Kawasaki VN 1700 Classic TourerAls drittes Bike im Reigen der neuen VN 1700 Cruiser Familie tritt der Classic Tourer an, den Kompromiss zwischen puristischer VN 1700 Classic und voll ausgestatteter VN 1700 Voyager anzubieten. Preislich liegt sie mit 14.990 Euro jedenfalls schon mal ziemlich genau in der goldenen Mitte.

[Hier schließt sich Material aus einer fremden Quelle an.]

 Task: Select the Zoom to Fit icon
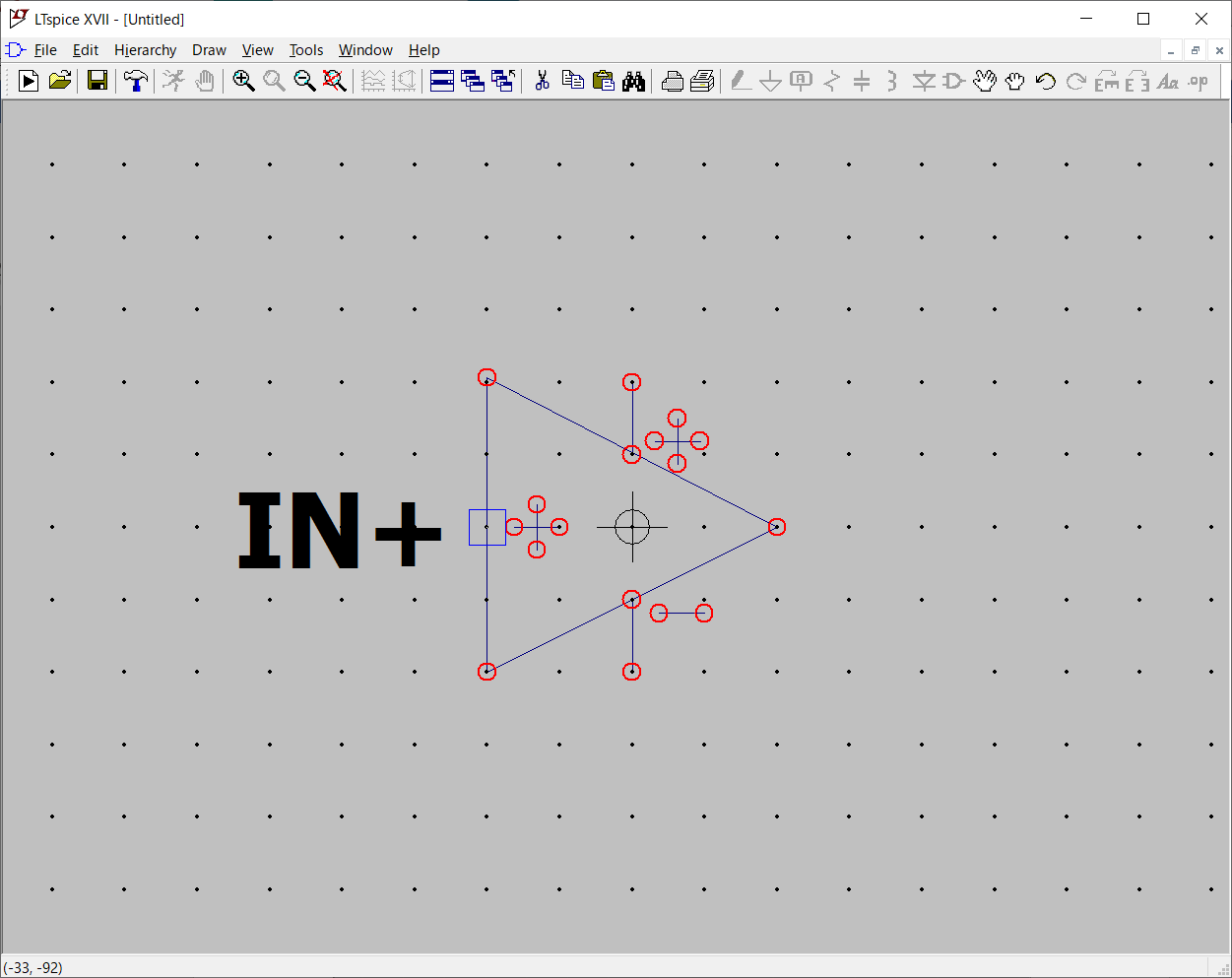[x=335, y=81]
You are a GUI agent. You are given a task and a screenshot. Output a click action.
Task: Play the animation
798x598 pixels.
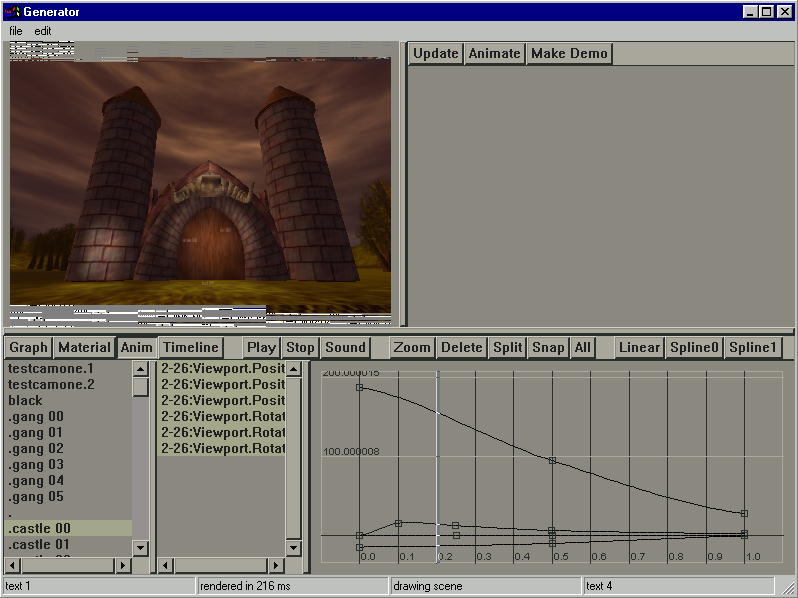[261, 348]
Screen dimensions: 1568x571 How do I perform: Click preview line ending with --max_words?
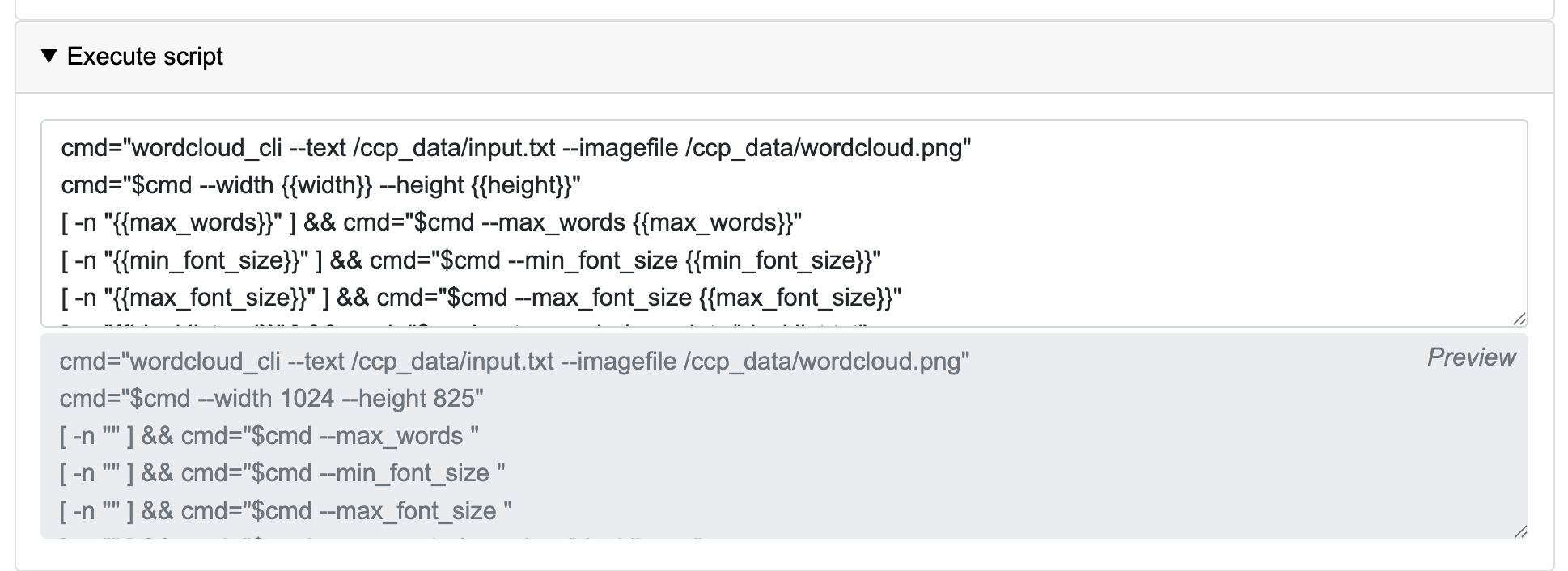269,435
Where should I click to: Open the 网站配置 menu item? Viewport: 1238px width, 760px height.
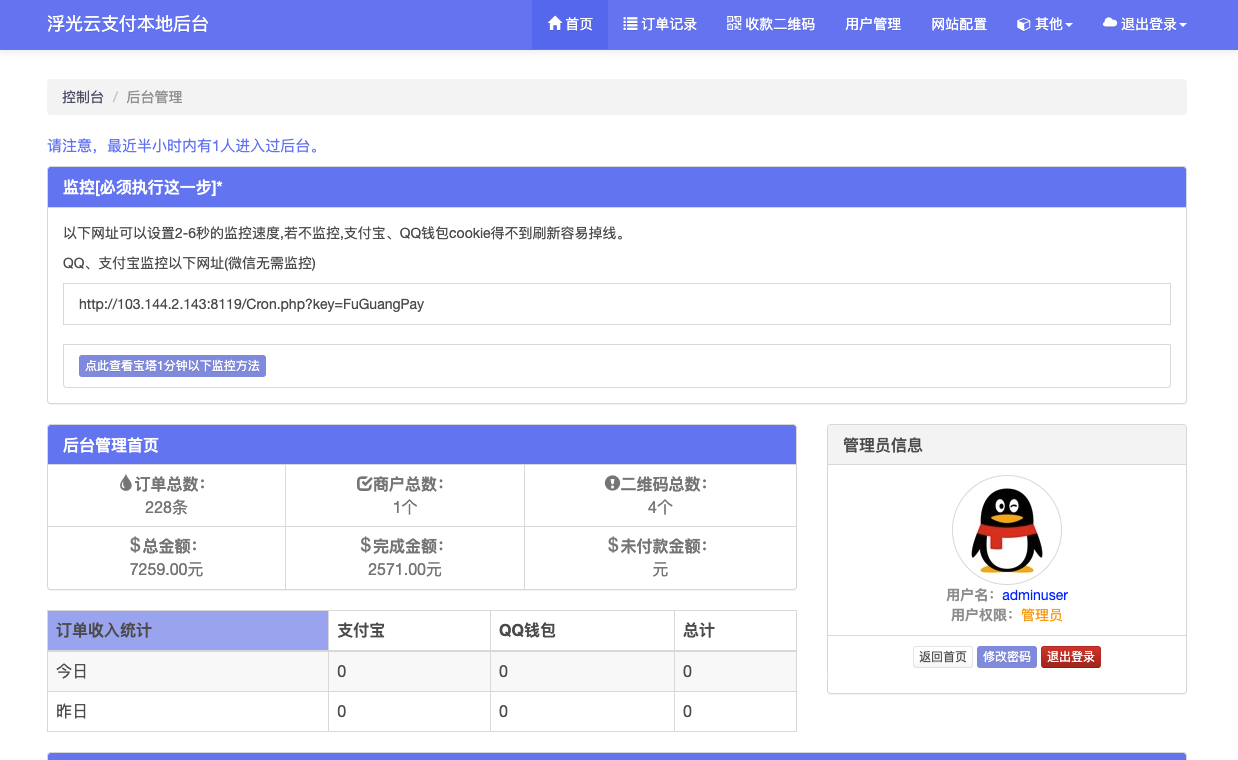coord(959,24)
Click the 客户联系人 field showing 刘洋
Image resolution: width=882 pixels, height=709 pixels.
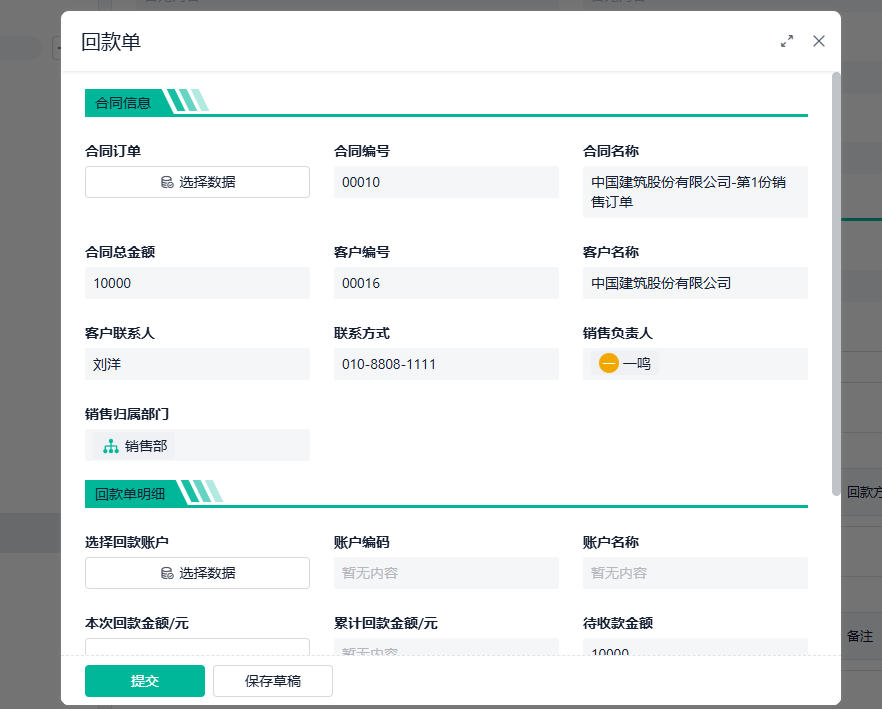pyautogui.click(x=197, y=364)
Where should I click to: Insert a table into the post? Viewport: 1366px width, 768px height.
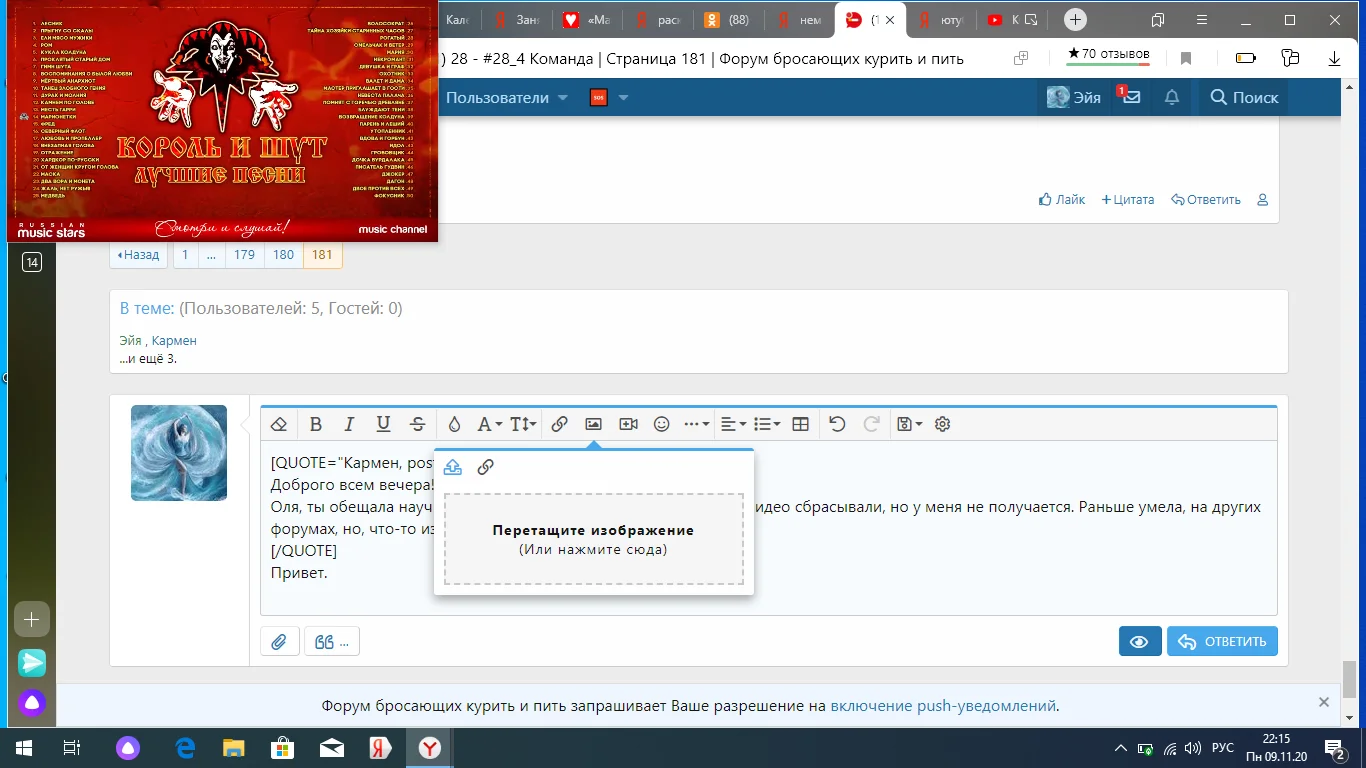[x=799, y=423]
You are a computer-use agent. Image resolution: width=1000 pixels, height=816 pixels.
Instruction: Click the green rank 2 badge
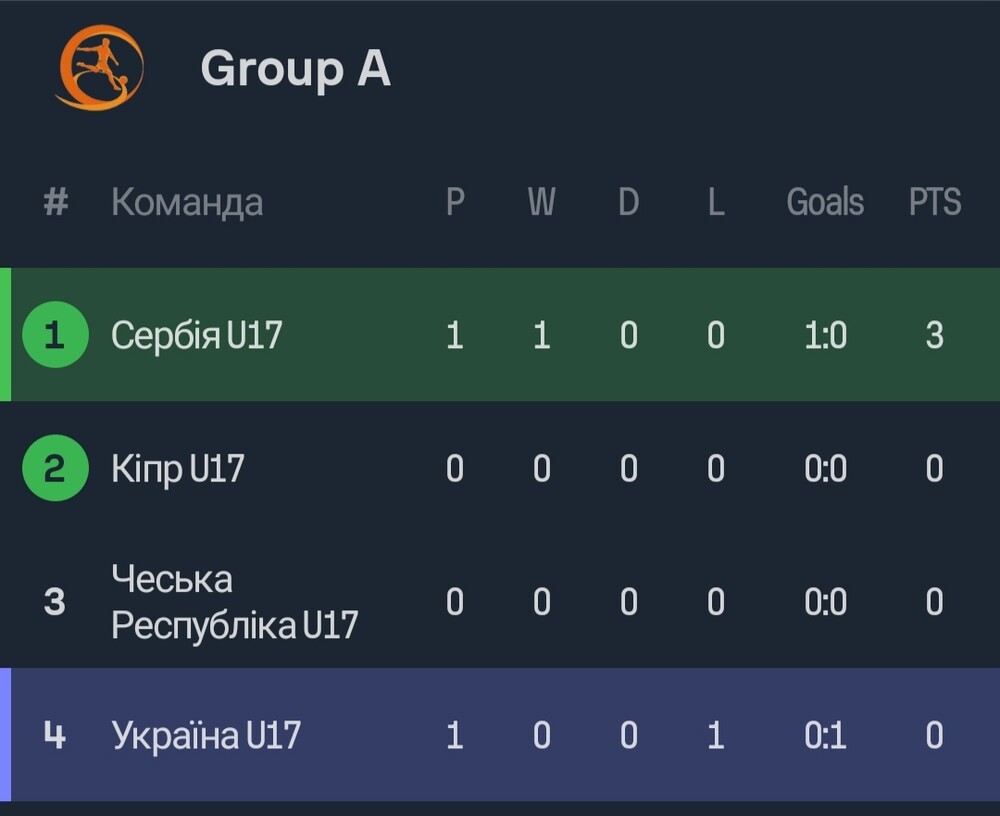click(55, 468)
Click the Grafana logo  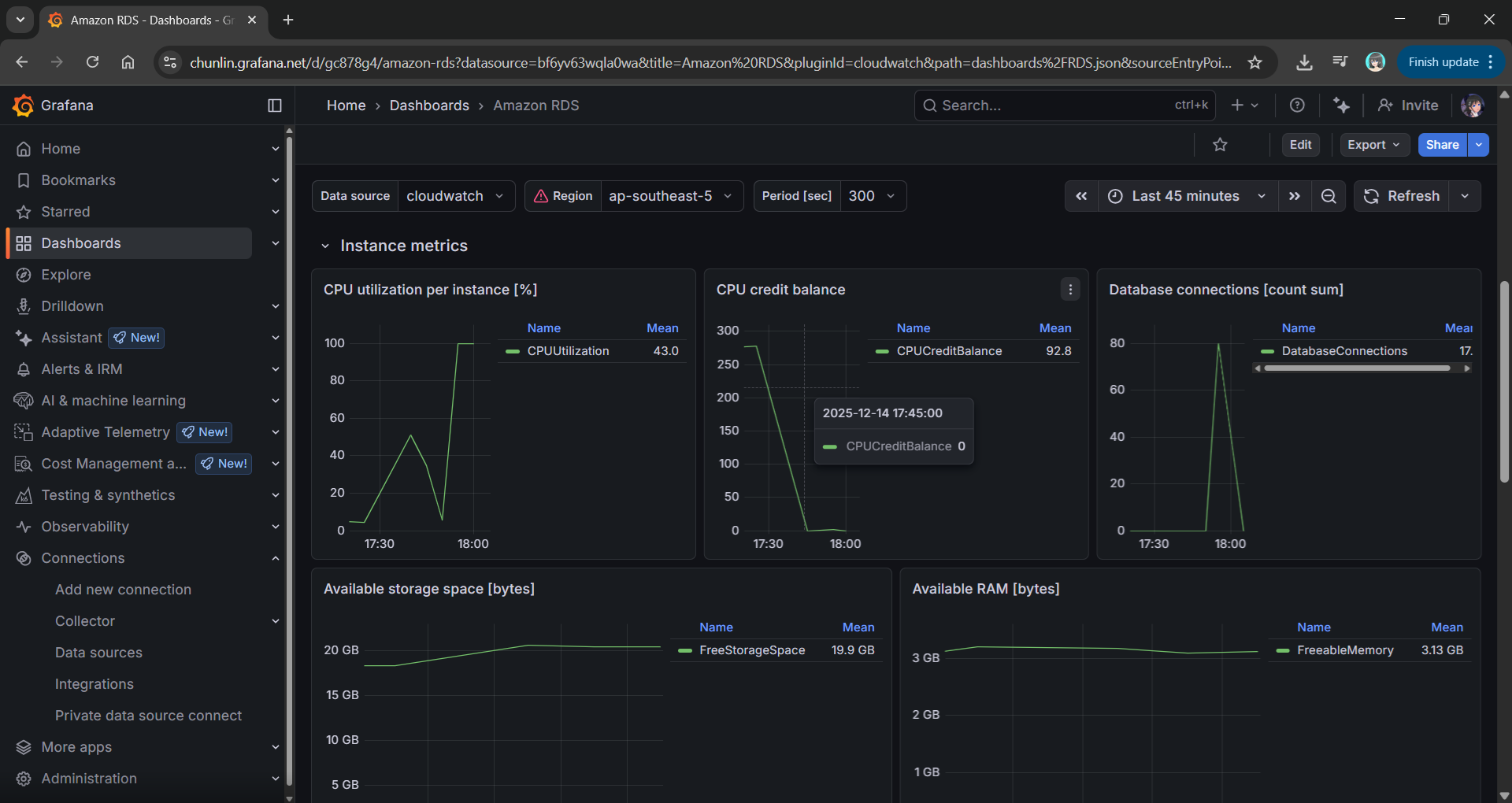point(24,105)
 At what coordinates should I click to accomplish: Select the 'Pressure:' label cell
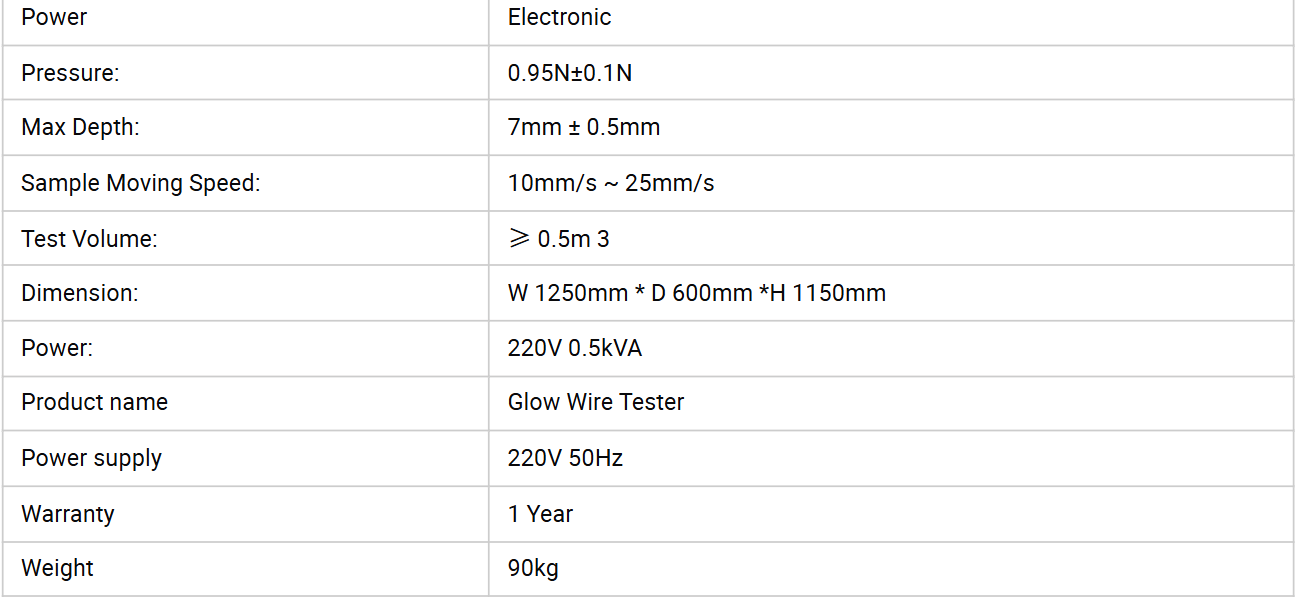point(70,73)
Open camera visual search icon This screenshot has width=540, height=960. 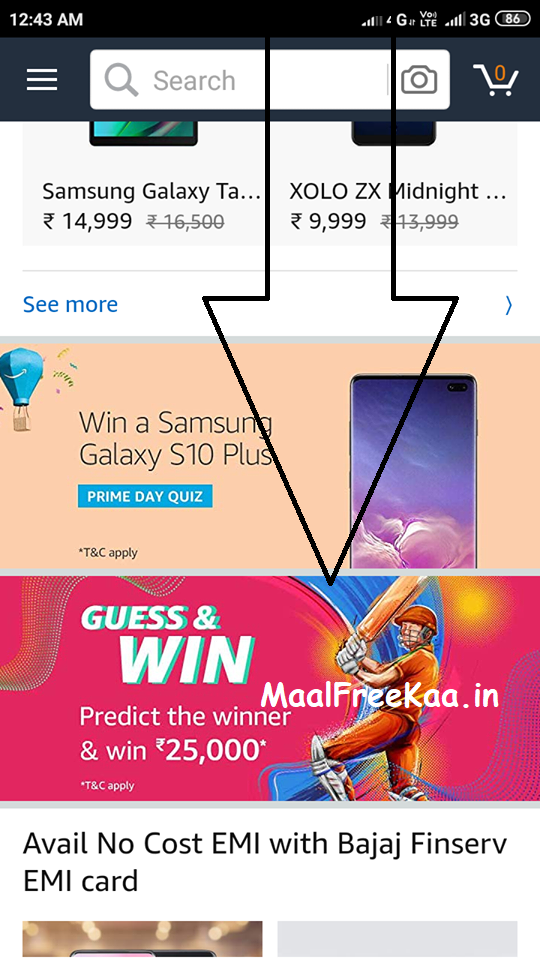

Cruise Control, großes Windschild, Hartschalenkoffer, Soziustrittbretter und Rückenlehne an die VN 1700 Classic geschraubt und fertig ist der Classic Tourer? Nein, weit gefehlt! Die VN 1700 Classic Tourer ist nämlich gar keine aufgerüstete Variante der puristischen VN 1700 Classic, sondern basiert eindeutig auf der VN 1700 Voyager. Oder umgekehrt! Jedenfalls verfügen beide, Voyager und Classic Tourer, über die gleiche Motorabstimmungsvariante, haben beide den Auspuff schick symmetrisch aufgeteilt links und rechts verlegt und jeweils sechs Ruckdämpfungsfedern in der Kupplung verbaut, die für einen weicheren Übergang in der Kraftübertragung sorgen und unterscheiden sich so in ganz elementaren Bauteilen von der VN 1700 Classic.

Fahrdynamisch birgt der Classic Tourer im Vergleich zu seinen Schwestermodellen keinerlei Überraschungen. Leichtes Handling, gute Spurstabilität. Das Windschild hält dem Fahrer den Regen erfolgreich von der Pelle. Hat aber den Nachteil, je nach Größe des Piloten, durch den um die Scheibe laufenden Keder die Sicht zu beeinträchtigen. Das Teil kann man aber auch einfach abnehmen und in die Asservatenkammer legen. Nicht ganz so schnell und einfach ist das Windschild demontiert. Wer also die Classic Tourer auch mal oben ohne genießen will, sollte es sich rechtzeitig überlegen.

Fazit: Die neue Kawasaki Cruiseroffensive bringt mit den 1700er VN drei wirklich gute und gelungen verarbeitete Motorräder hervor. Klar, der Motor könnte mit seinen 1700 Kubik noch ein bisschen nachdrücklicher anschieben und dies auch durch die Auspuffanlagen deutlicher Kund tun, doch da haben wohl eher die Abgas und Emissionswächter ihre Finger im Spiel, als die Kawasaki Ingenieure. Mit der ultra agilen VN 900 und dem weiter im Programm verbleibenden Dickschiff VN 2000 offeriert Kawasaki eine komplette Flotte an soliden Cruisern, die beim Käufer keinerlei Reuegefühle aufkommen lassen dürften. Man bekommt viel solide Motorradbaukunst für sein Geld. Und gut aussehen tun die neuen Bikes auch!